Vaca Muerta sumó un nuevo movimiento dentro de la infraestructura prevista para ampliar la capacidad argentina de exportación de petróleo. En Bahía Blanca, quedó completado el operativo de puesta a flote de las embarcaciones que serán utilizadas en las obras marítimas del proyecto Vaca Muerta Oil Sur (VMOS).
La operación vinculada con Vaca Muerta forma parte de la logística necesaria para avanzar con la futura terminal offshore de Punta Colorada, en Río Negro, el punto elegido para la salida al exterior del crudo producido en la formación neuquina. Las nuevas imágenes registradas en Bahía Blanca permiten observar a las embarcaciones ya sobre el agua, después de completar una descarga que demandó coordinación entre distintos actores de la actividad portuaria y marítima.
El protagonista principal de esta etapa fue el White Marlin, un buque semisumergible especialmente preparado para transportar grandes estructuras y embarcaciones. La nave llegó al puerto bahiense con parte de la flota que tendrá participación durante la etapa offshore del proyecto.
Entre las embarcaciones descargadas se destaca el Seminole, una unidad especializada que tendrá un papel importante en los trabajos relacionados con la instalación de la tubería submarina. Su presencia forma parte del despliegue previsto para construir la infraestructura marítima que conectará el sistema terrestre del VMOS con las futuras instalaciones de carga offshore.
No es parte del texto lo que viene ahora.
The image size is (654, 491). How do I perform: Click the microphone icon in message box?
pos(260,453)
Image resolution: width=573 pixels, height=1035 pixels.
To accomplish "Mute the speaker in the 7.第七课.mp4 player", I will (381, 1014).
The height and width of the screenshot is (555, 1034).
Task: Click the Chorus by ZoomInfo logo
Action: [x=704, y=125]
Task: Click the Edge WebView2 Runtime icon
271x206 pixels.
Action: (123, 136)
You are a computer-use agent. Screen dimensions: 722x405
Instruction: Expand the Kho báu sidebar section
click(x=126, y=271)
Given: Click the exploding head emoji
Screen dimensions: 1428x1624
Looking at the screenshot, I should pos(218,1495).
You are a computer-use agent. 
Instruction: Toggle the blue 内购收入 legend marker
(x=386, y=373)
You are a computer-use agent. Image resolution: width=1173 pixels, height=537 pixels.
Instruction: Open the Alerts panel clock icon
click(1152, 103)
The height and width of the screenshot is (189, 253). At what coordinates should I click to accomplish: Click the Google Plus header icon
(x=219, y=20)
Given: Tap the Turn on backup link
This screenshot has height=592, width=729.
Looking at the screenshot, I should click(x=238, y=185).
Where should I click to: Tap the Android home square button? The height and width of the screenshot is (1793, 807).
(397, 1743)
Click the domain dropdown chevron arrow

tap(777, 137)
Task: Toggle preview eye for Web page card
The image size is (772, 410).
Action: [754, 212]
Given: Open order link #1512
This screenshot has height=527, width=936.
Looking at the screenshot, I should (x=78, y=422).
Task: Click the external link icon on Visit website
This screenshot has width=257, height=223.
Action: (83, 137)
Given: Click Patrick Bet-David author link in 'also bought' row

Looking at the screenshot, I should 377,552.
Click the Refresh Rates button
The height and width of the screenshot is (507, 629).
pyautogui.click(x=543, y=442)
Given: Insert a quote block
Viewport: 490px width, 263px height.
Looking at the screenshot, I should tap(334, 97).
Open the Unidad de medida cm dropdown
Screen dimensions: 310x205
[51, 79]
La flota también incluye remolcadores y otras embarcaciones auxiliares que brindarán apoyo durante las distintas etapas de los trabajos. Con la puesta a flote terminada, las unidades quedan preparadas para continuar con las tareas de organización y posterior movilización hacia la zona de Punta Colorada, sobre el golfo San Matías.
El proyecto Vaca Muerta Oil Sur contempla un oleoducto de aproximadamente 437 kilómetros, destinado a vincular la producción de Vaca Muerta con la costa rionegrina. En Punta Colorada se desarrolla la terminal desde la cual el petróleo será transferido a grandes buques para su posterior envío a los mercados internacionales.
Una parte fundamental de esa infraestructura estará ubicada bajo el mar. Por eso, contar con embarcaciones especializadas resulta clave para avanzar con las obras offshore. La llegada de la flota a Bahía Blanca representa, en ese sentido, uno de los movimientos logísticos más visibles asociados hasta ahora con la construcción del proyecto.